Przy okazji Subject Lost, "Expo Nova" to naprawdę udana płyta z pogranicza elektroniki i post-rocka, którą Petr Adamec wzbogacił również darmową epka z remiksami, w marcu zaś wydał zupełnie nowy tytuł "Shelter EP" nad którym pracował kilka lat i tym samym zamyka pewien etap w rozkręcającej się karierze. Kto woli elektronikę zdecydowanie mniej grzeczną sięgnąć może po split  "Lidumil Heretik" dwóch zespołów o średnio przyzwoitych nazwach: I LOVE 69 POPGEJU (ich brudne elektro masteringowi poddał Wojciech Kucharczyk) oraz Piča z hoven (z kontynuacją ich mrocznej elektroniki z bardzo dobrego albumu "Doom na kraji lesa").


Vložte kočku już wspominaliśmy, w końcu to właśnie oni zgarnęli szereg nagród za swój poprzedni album "SEAT". Niezwykle ciężka do zdefiniowana muzyka, łącząca hiphop, gitarową alternatywę, elektronikę, jazzowe łamańce rytmiczne a nawet klasykę czeskiego popu, całą swą unikatowość pokazuje na wizualnie perfekcyjnie dopracowanych koncertach. Nowy album "Hedwika" wydaje się mniej przystępny od poprzednika, ale warto zapoznać się przynajmniej z darmowym downloadem.

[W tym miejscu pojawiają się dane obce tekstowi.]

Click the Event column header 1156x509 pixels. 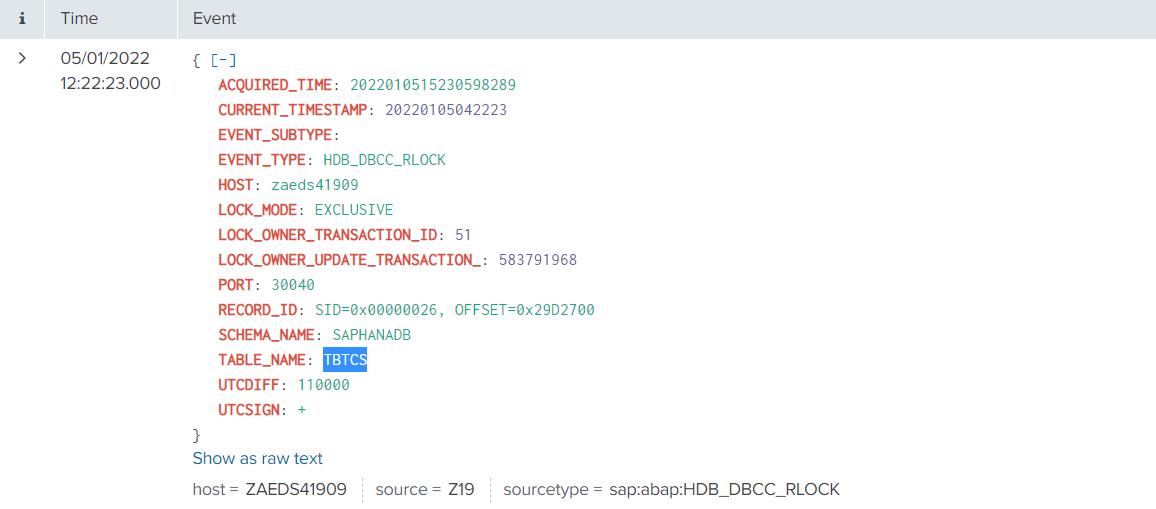tap(214, 19)
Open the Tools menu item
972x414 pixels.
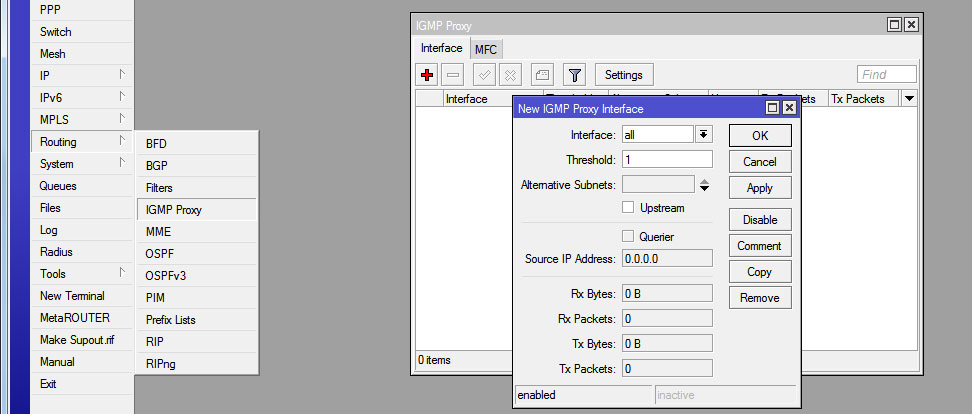[x=53, y=274]
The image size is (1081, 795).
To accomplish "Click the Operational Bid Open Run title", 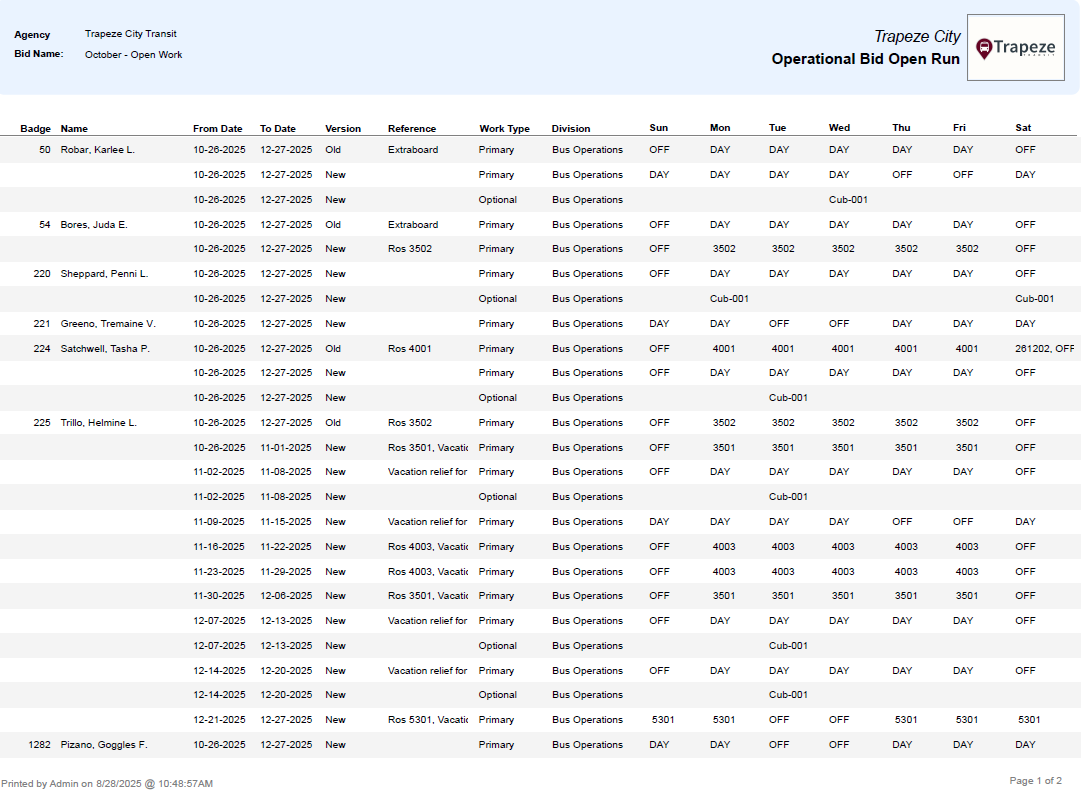I will click(x=865, y=59).
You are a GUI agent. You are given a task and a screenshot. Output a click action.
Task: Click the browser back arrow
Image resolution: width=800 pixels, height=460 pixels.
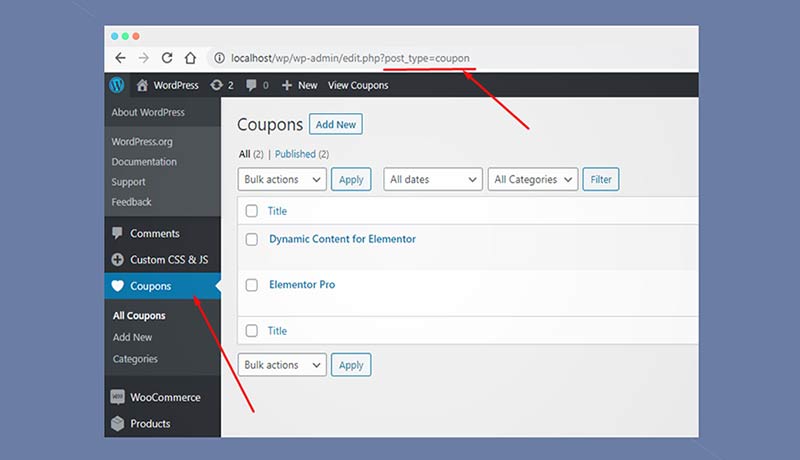point(121,58)
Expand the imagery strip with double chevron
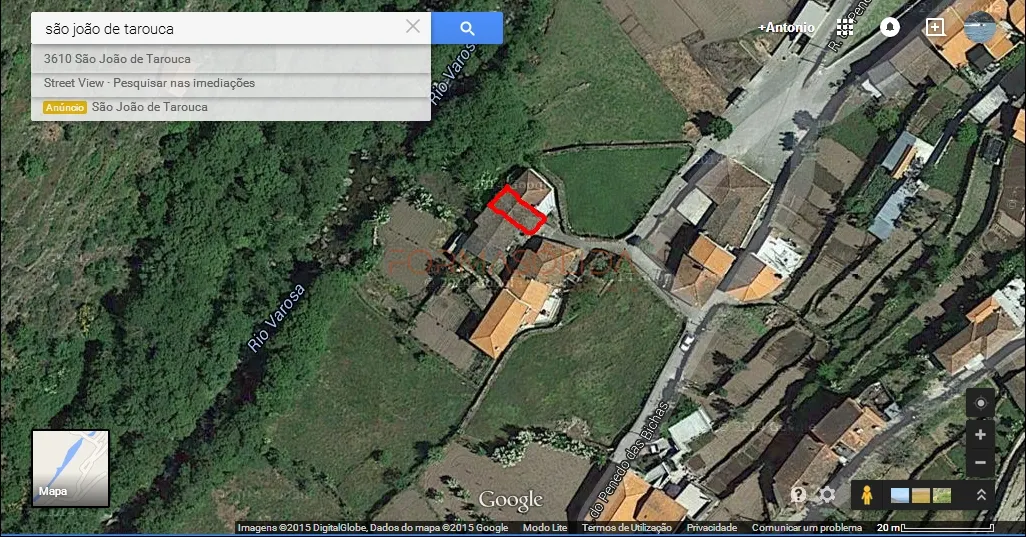 coord(981,495)
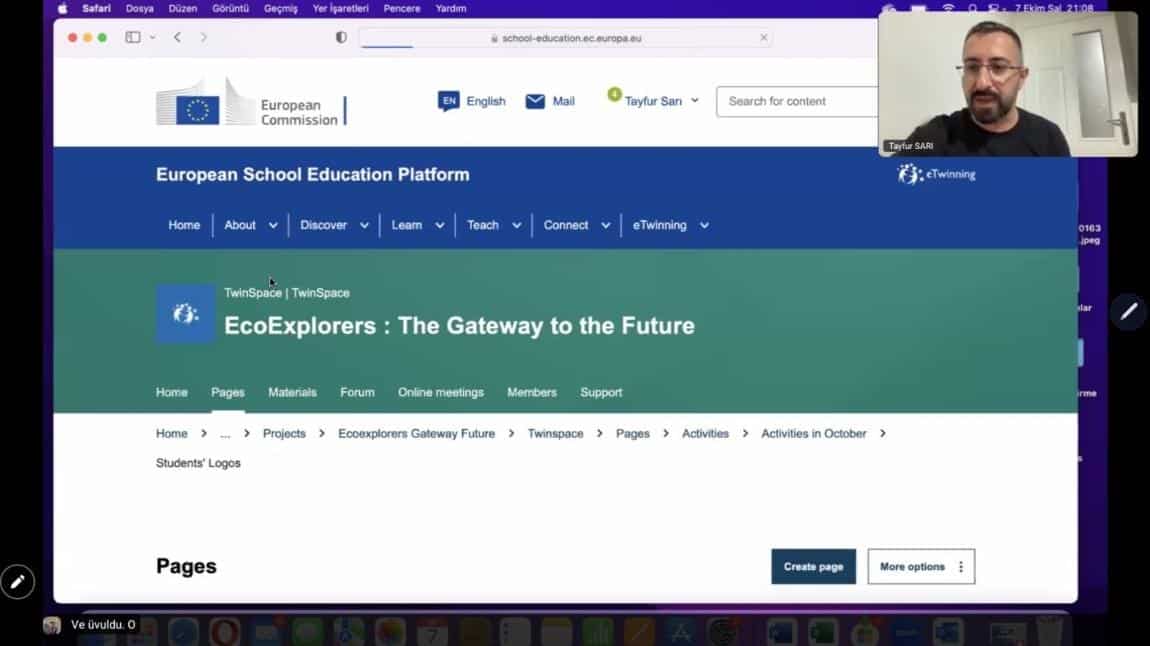Open the More options menu
Screen dimensions: 1150x646
coord(920,566)
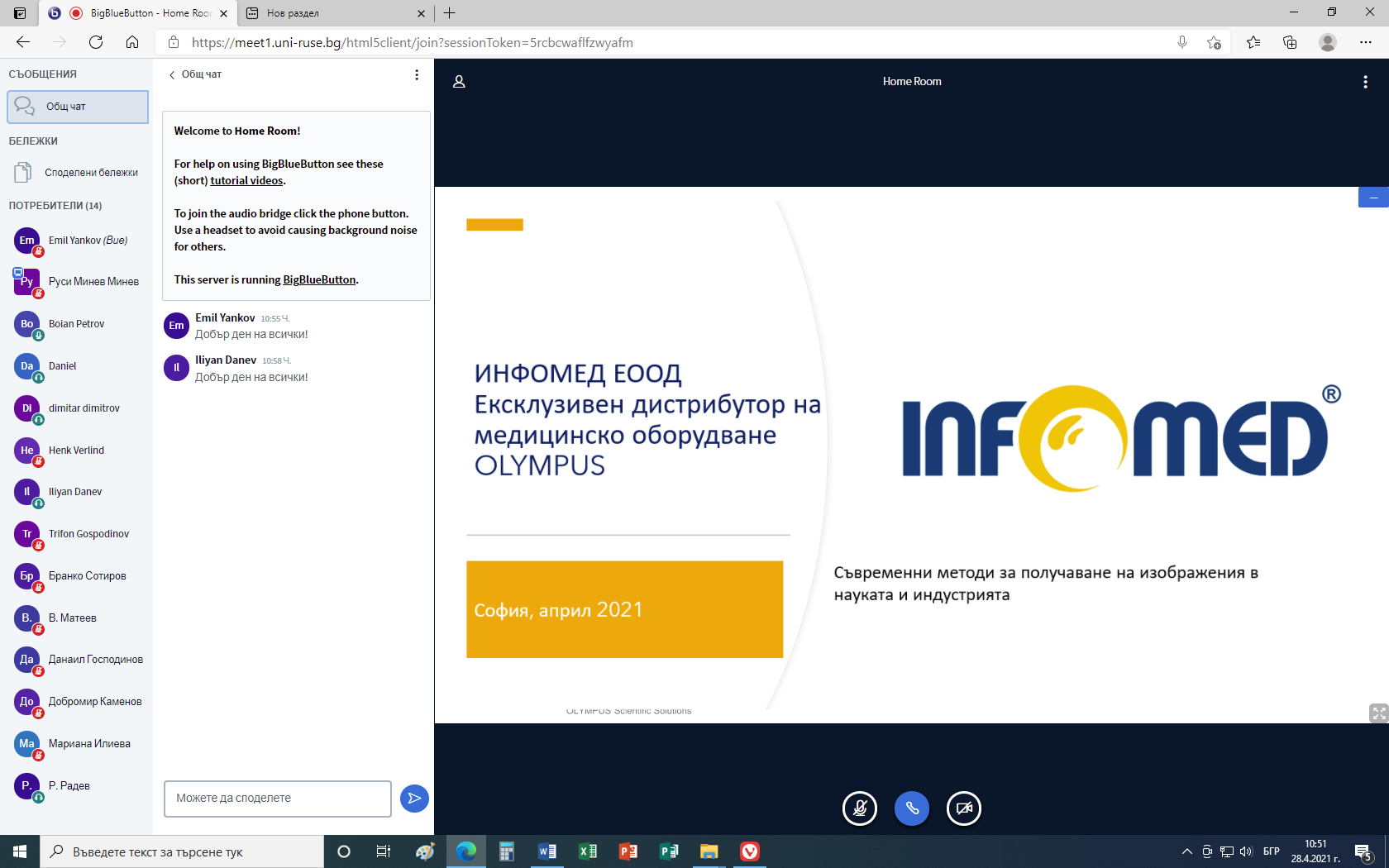The height and width of the screenshot is (868, 1389).
Task: Collapse the Общ чат panel
Action: (x=195, y=74)
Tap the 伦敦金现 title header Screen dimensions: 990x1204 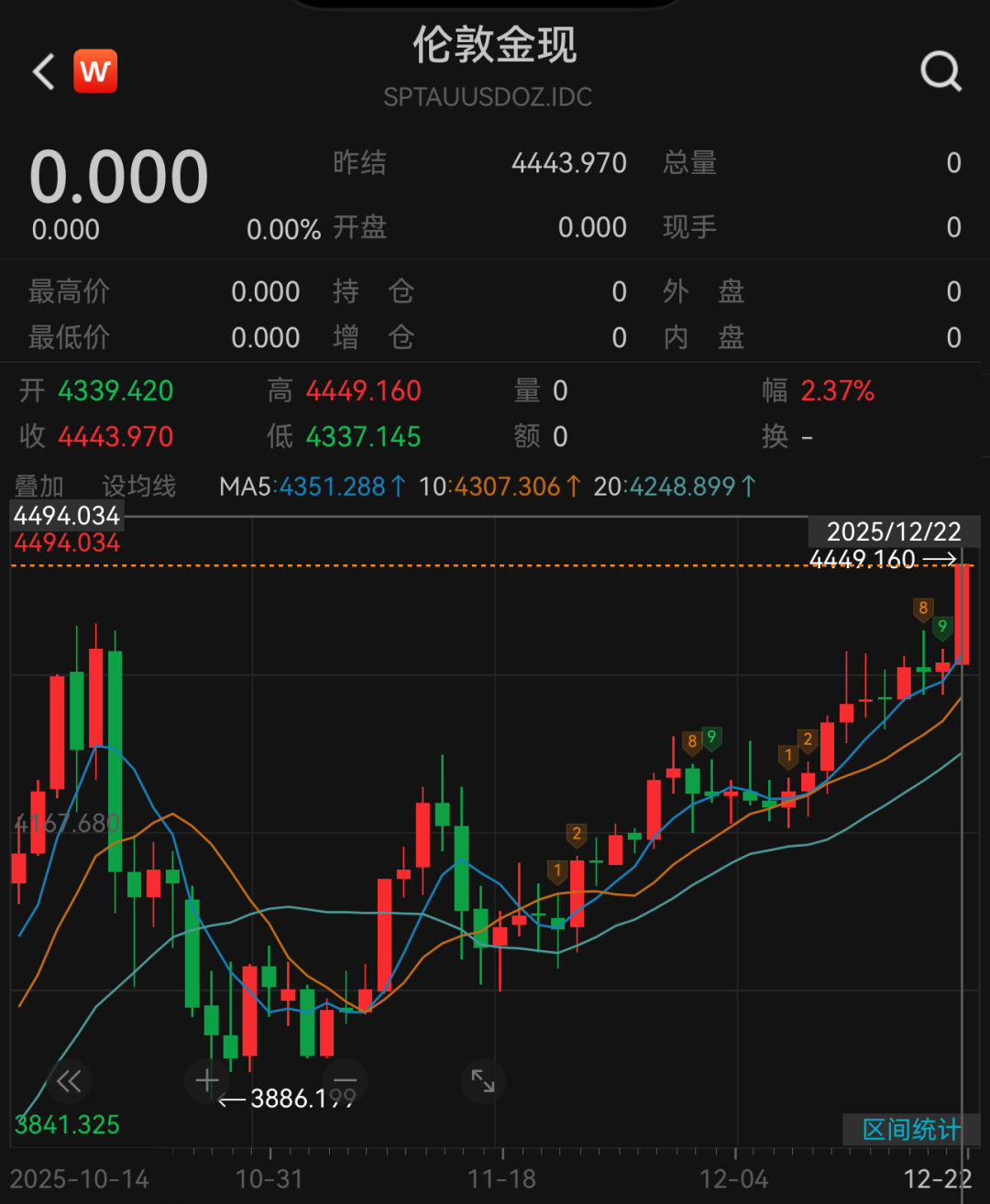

Kto jednak pragnie gitar niech sięgnie po nową epkę Wild Tides. Nigdyś surf-rockowcy z Pragi, na "Sever Fashion" powracają z death-metalowym logiem i nowymi punkowo-rock'n'rollowymi piosenkami. Dla wielbicieli kruchych wokali i brzmień akustycznych, subtelnie tylko podbarwionych elektroniką, trafić powinien "Unward" debiutancki album duetu Sundays On Clarendon Road, wcześniej znanych z darmowej epki "Walking In Limbo". Na koniec zaś ciekawostka. Akustyczny math-rock? Proszę bardzo, epka "Frames" powoli nabierającego rozgłosu tria Inheritance. [Wojciech Nowacki]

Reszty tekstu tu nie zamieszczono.